U.S. Pat. No. 5,696,166 (Yanni et al.) discloses compositions containing naturally occurring HETEs, or derivatives thereof, and methods of use for treating dry eye. Yanni et al. discovered that compositions comprising HETEs increase ocular mucin secretion when administered to a patient and are thus useful in treating dry eye.
It is known that under certain conditions 15-HETE can be converted by activated leukocytes to Lipoxin A4 (Serhan, C.N., Bioch. Biophys. Acta, volume 1004, page 158 (1989); Serhan, C. N., et al., J. Biol. Chem., volume 261, page 16340 (1986)). It has also been discovered that aspirin treatment of activated leukocytes induces the biosynthesis of 15-epi-Lipoxin A4 from arachidonic acid via the intermediacy of 15R-HETE (Serhan, N. et al., J. Pharmacol. Exp. Ther., volume 287, page 779 (1998), and Serhan, N. et al., Clin. Chem. Lab. Med., volume 37, page 299, (1999)), and that inflammatory processes may contribute to ocular surface abnormalities in dry eye conditions. Stem ME, et al., A unified theory of the role of the ocular surface in dry eye, In: Sullivan et al., eds. Lacrimal Gland, Tear Film, and Dry Eye Syndromes 2, New York, Plenum, 1998, pp. 643-651. Expression of proinflammatory cytokines in tears (Pflugfelder SC, et al., Altered cytokine balance in the tear fluid and conjunctiva of patients with Sjogren ""s syndrome keratoconjunctivitis sicca, Curr. Eye Res. 19(3):201-211 (1999)), and of markers of inflammation on the ocular surface of patients with Sj6gren""s and non-Sjogren""s keratoconjunctivitis sicca has been reported (Baudouin C, et al., Flow cytometry in Impression Cytology Specimens: A new method for evaluation of conjunctival inflammation. Invest Ophthalmol. Vis.

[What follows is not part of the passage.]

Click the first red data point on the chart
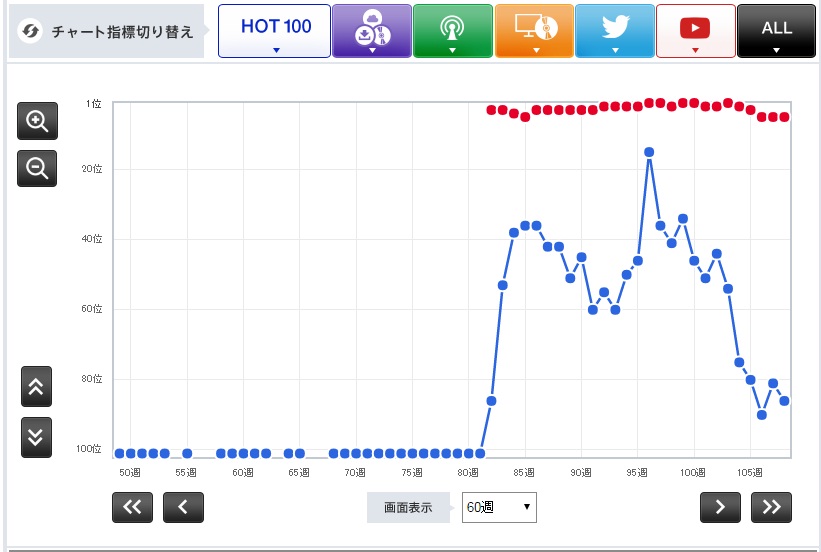Screen dimensions: 821x552 pos(491,110)
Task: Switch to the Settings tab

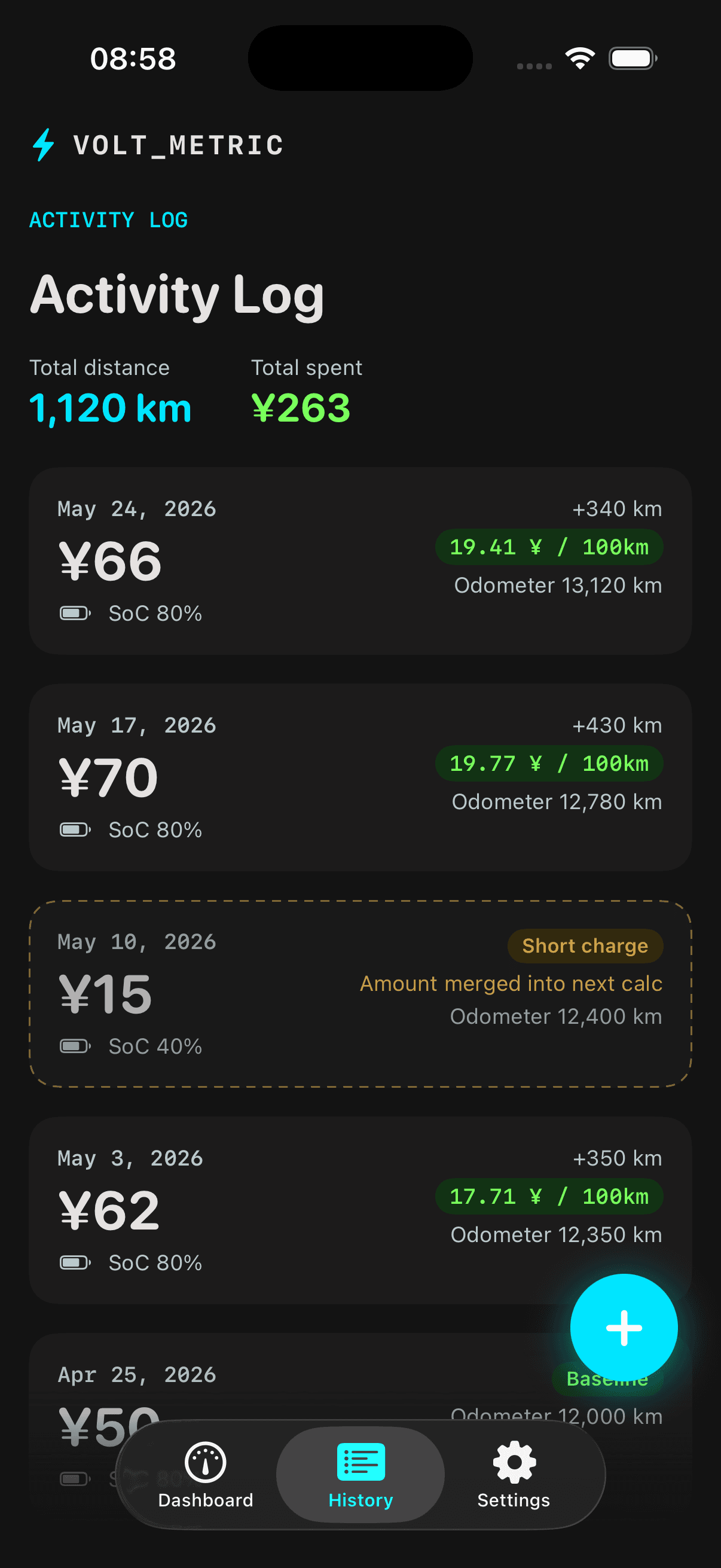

Sci. 38:1458-1464 (1997)), and anti-inflammatory steroids have demonstrated therapeutic efficacy in dry eye patients (Marsh P and Pflugfelder SC, Topical nonpreserved methylprednisolone therapy for keratoconjunctivitis sicca in Sjogren""s syndrome, Ophthalmology, 106:811-816 (1999)). Nothing in the foregoing references, however, discloses or suggests an anti-inflammatory contribution by Lipoxin A4 to the preservation of corneal integrity in the dry eye model.
In view of the foregoing, there is a need for an effective, convenient treatment for dry eye that is capable of alleviating symptoms, as well as treating the underlying physical and physiological deficiencies of dry eye.

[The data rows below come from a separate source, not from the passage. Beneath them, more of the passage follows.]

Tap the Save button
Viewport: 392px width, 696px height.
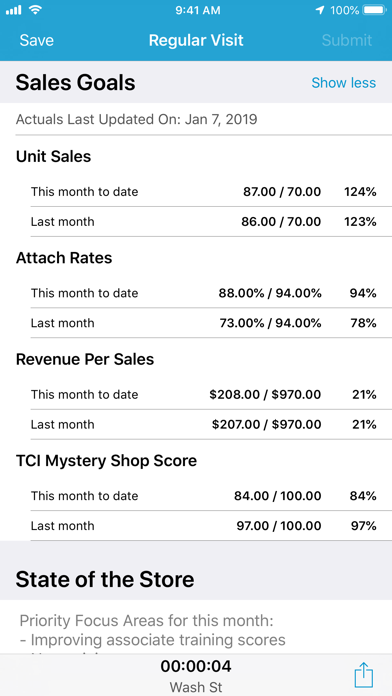click(x=36, y=40)
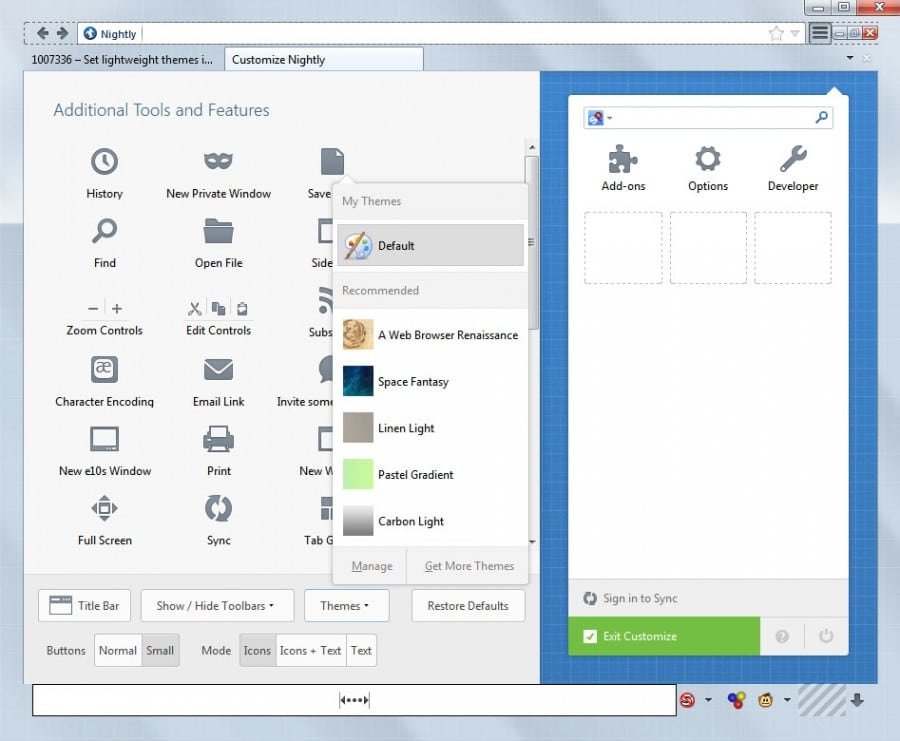Open the Character Encoding icon

point(104,369)
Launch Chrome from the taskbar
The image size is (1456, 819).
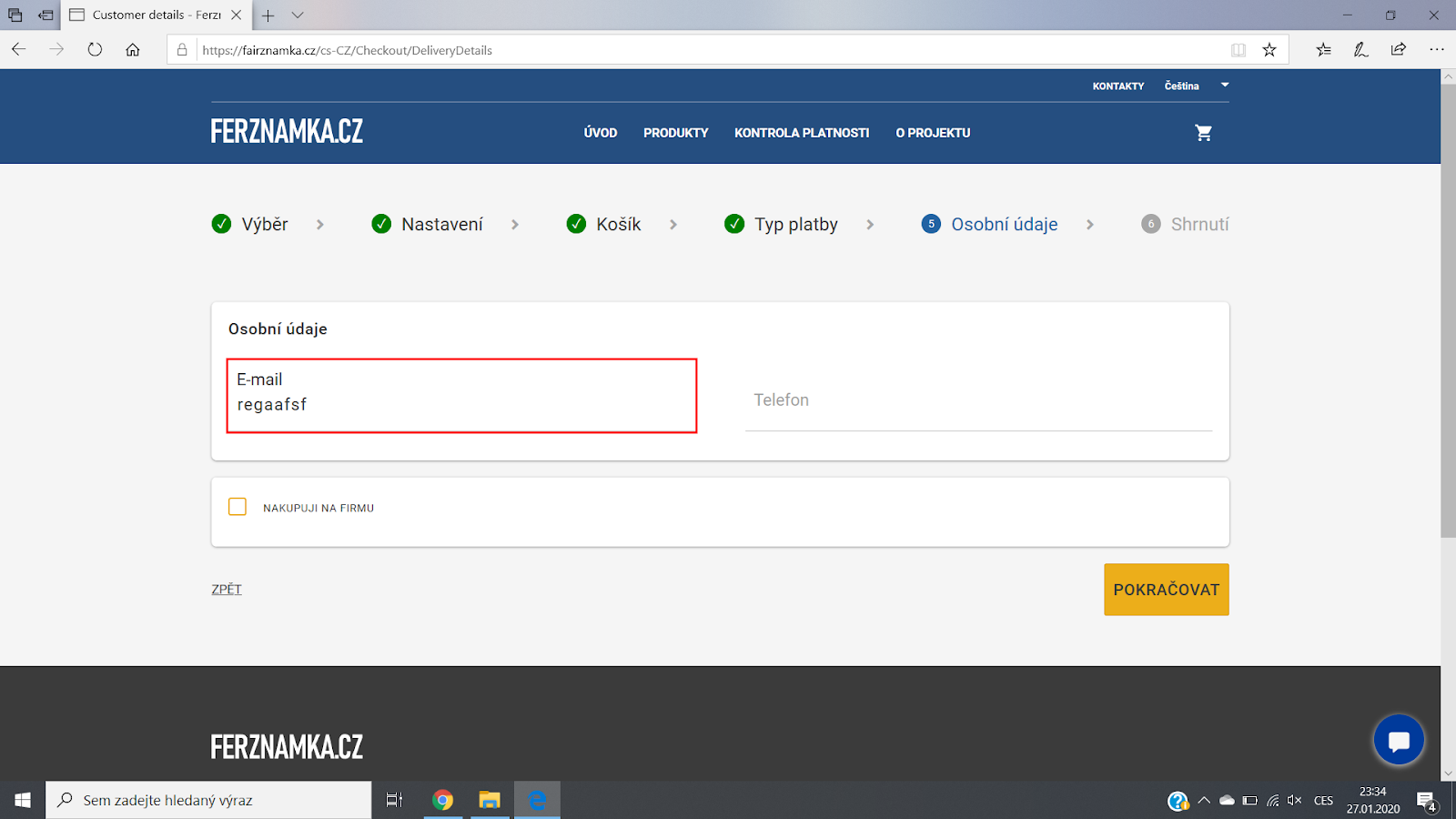(443, 800)
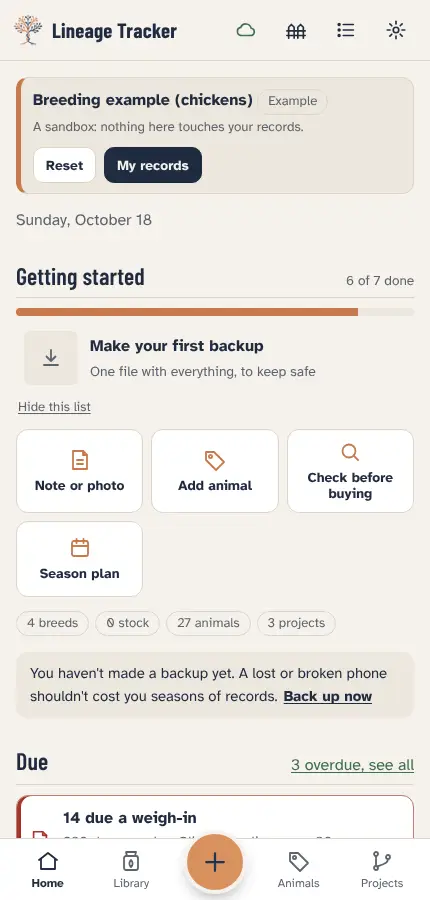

The present invention is directed to compositions and methods of use. The compounds are particularly useful in the treatment of dry eye-type diseases and disorders requiring the wetting of the eye. More specifically, the present invention discloses the use of Lipoxin A4 and its analogs, the preferred compositions of which are typically administered topically to the eye for the treatment of dry eye.